Cut the tempo and focus on a more polarized approach. In the literature almost all professional endurance sports that have been studied tend to favor a polarized approach a’la Seiler with a division of labor of roughly 80% of training time easy (Coggan’s zone 1, zone 2, and up to low zone 3) and 20% hard (threshold and above) as a very rough starting point. I once spoke to an old trainer from the Australian Institute of Sport that worked with their junior team and they did many vo2 max/zone 5 sessions such as those you have mentioned in your blog, but the rest of the time was really easy. Sustained threshold climbing was typically done very hard. The reason being is that, for a gifted endurance athlete your vo2 max is naturally fairly high, but not as high as a World Tour Pro. Tempo work might only be at 75%-85% of vo2 max for them, but for you maybe 70% at most, however, the fatigue is roughly the same. So you operate at less a percent of vo2 max thus eliciting less of a stimulus with the same fatigue. When a pro goes and does a 2×20 at threshold, it is often at 90% of their vo2 max, whereas for an amateur its far lower, yet again, since many of the metabolic pathways are the same, the fatigue is still about the same in terms of rider perception. Lastly, riding tempo alone, riding tempo in a race, and riding it behind a moto are very different things.
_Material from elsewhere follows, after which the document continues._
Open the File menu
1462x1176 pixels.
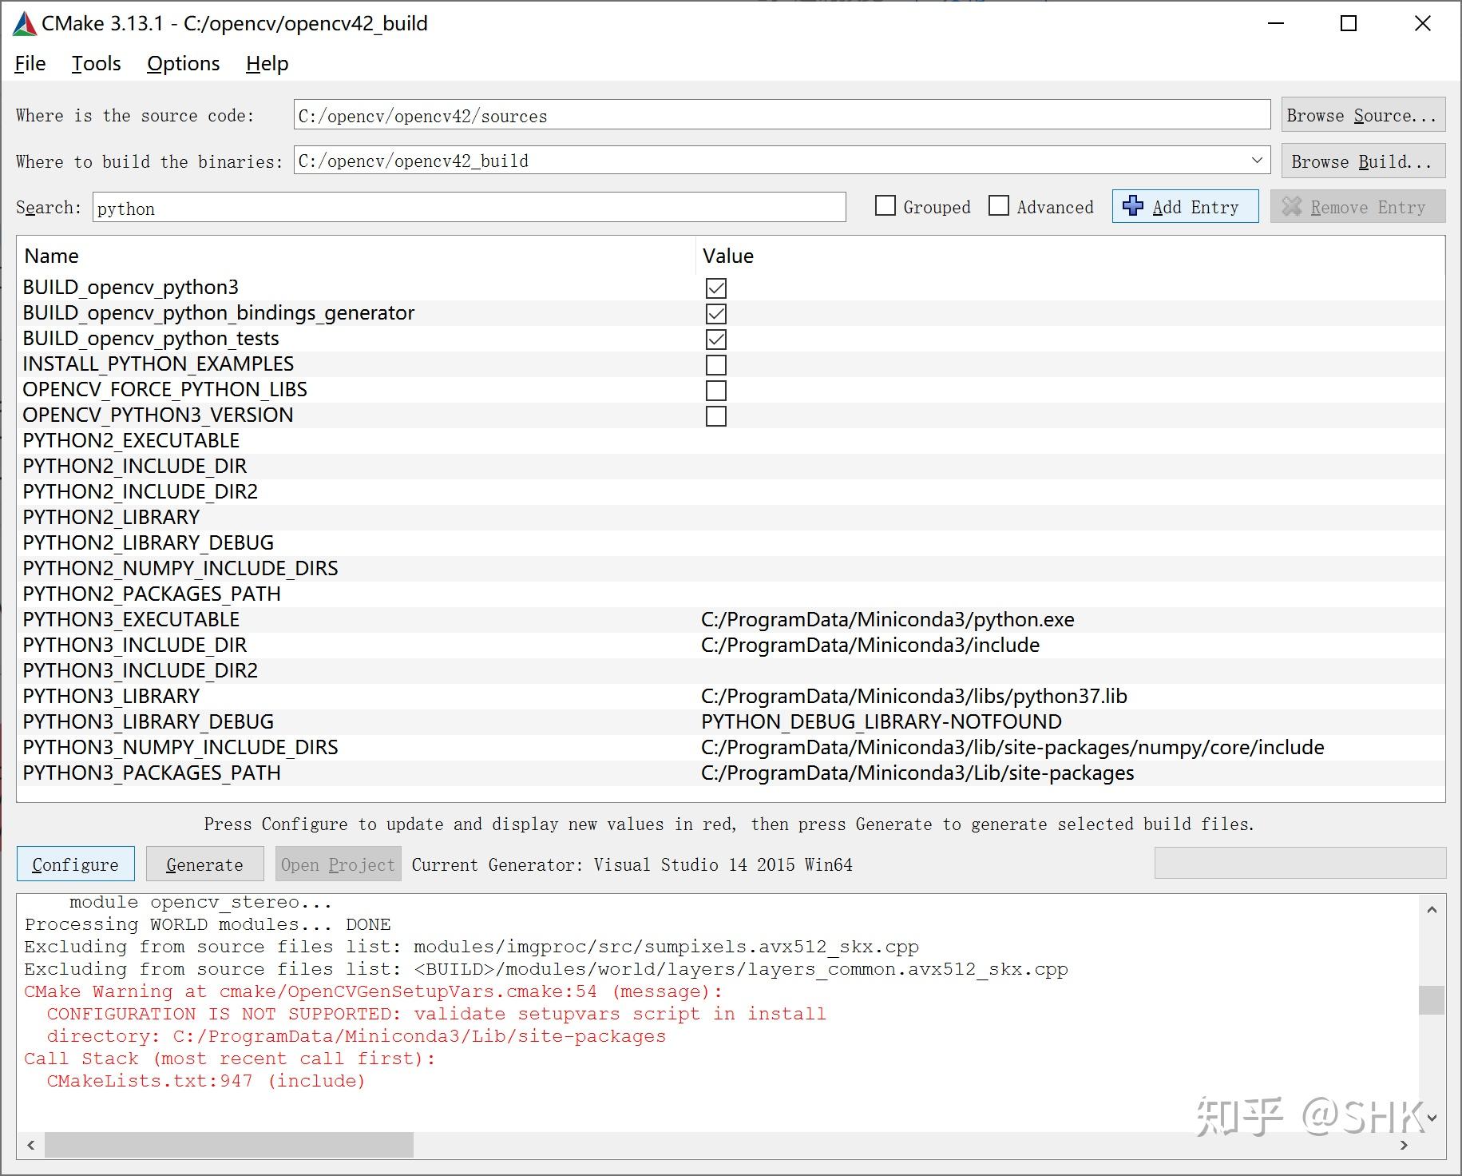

Most pros do a lot of motorpacing because the neuromuscular demands are similar to racing, but you will almost never be doing long stretches of solo tempo. If you are its because you’re out the back not off the front or in the peloton. If you’re in the break its very on/off with an average power similar to tempo, but in reality its a short anaerobic effort, then soft pedal, repeat
I bet its hard from the POV of a person trying to break through that level and not really know exactly what will produce that last 2% to get you to where you want to be. Being conservative at least helps you get to races fresher and you’re more likely to race your balls off fresh and impress then coming in so fatigued that you’re dead by day 3. A 3-5 day European stage race will typically be 12-20hrs and it will be either really easy pack riding, or ape shit ballistic full-gas madness.
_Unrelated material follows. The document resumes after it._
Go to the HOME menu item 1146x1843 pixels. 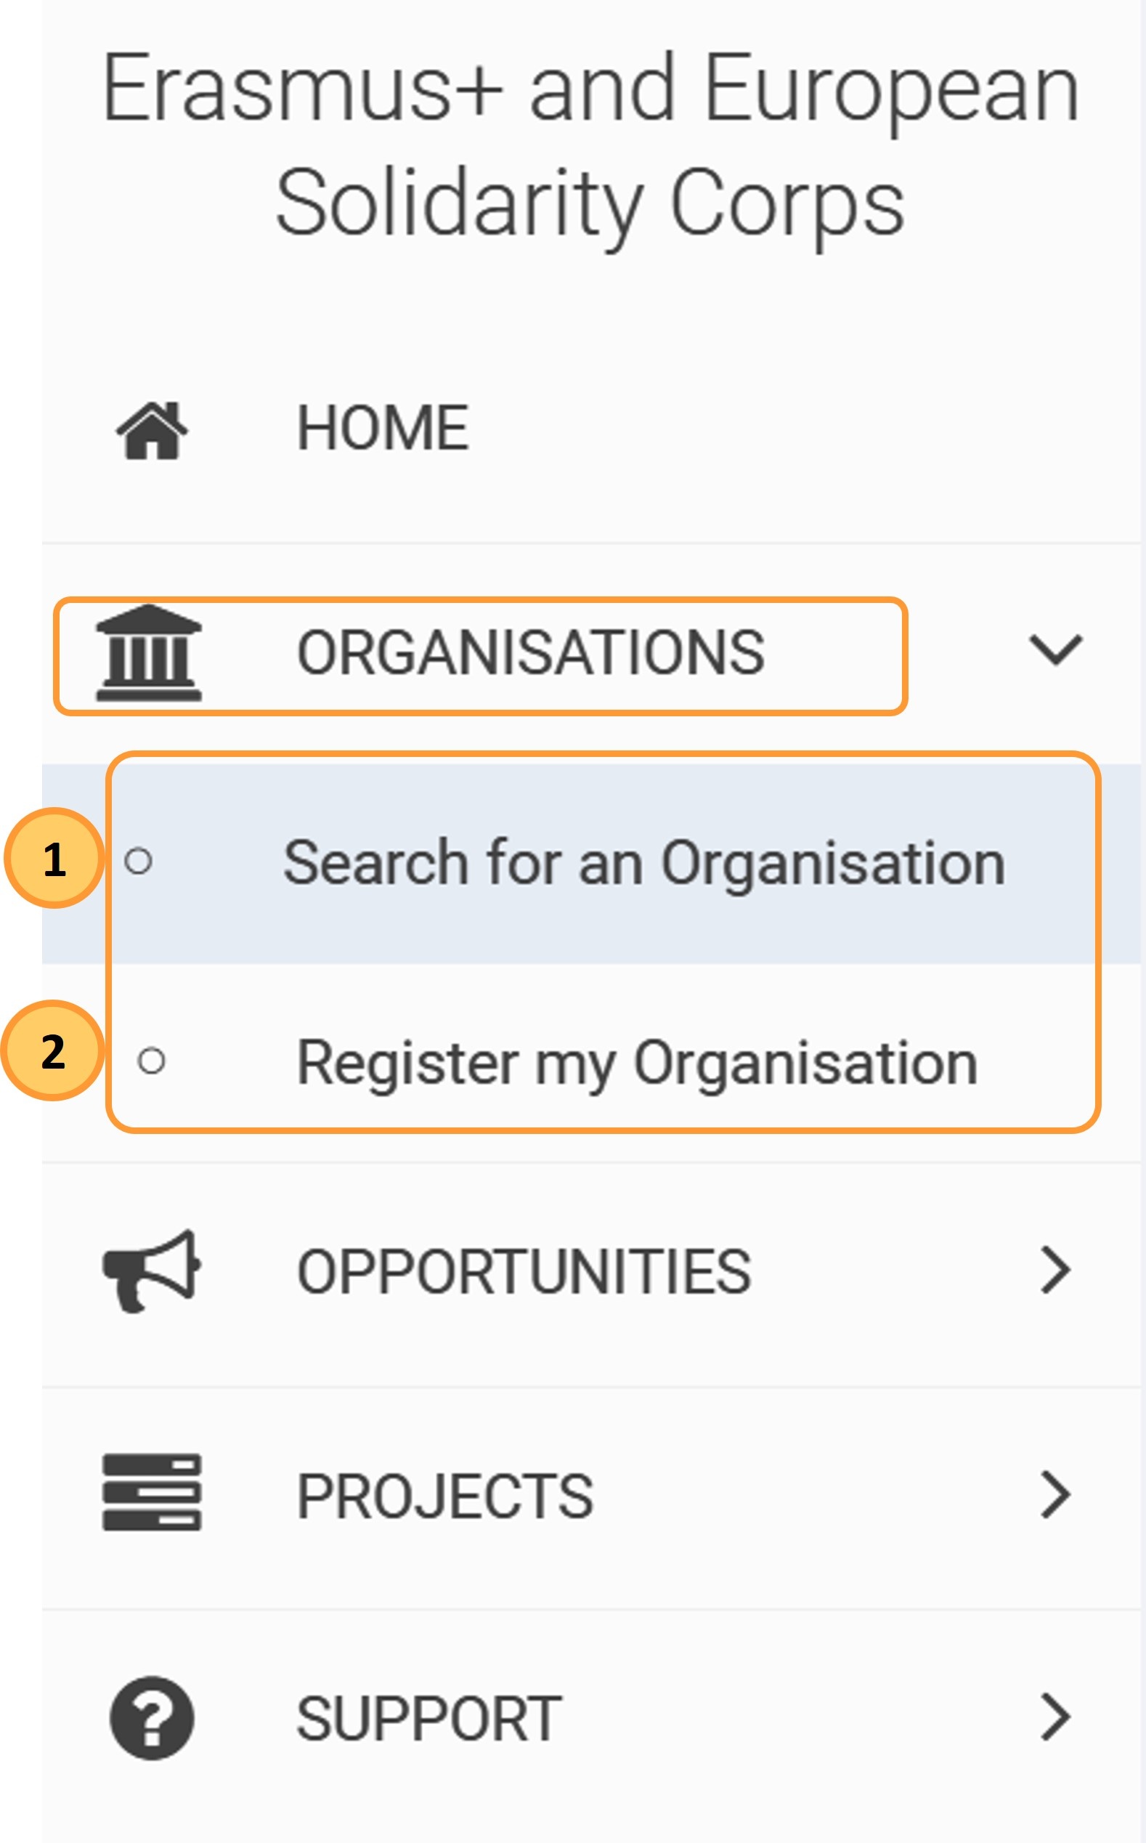pyautogui.click(x=383, y=428)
I will keep reading and best of luck in the upcoming season. I’m sure your Euro teammates will have tons of valuable input and hopefully this adventure turns out to be exactly what you want!
Thanks Karl. I’ll definitely take this all into consideration. I’ve now had a couple people tell me that tempo is too fatiguing with too little benefit. I really have cut back on tempo. I probably actually need to cut back on hard zone 2 since that’s really what I do more of.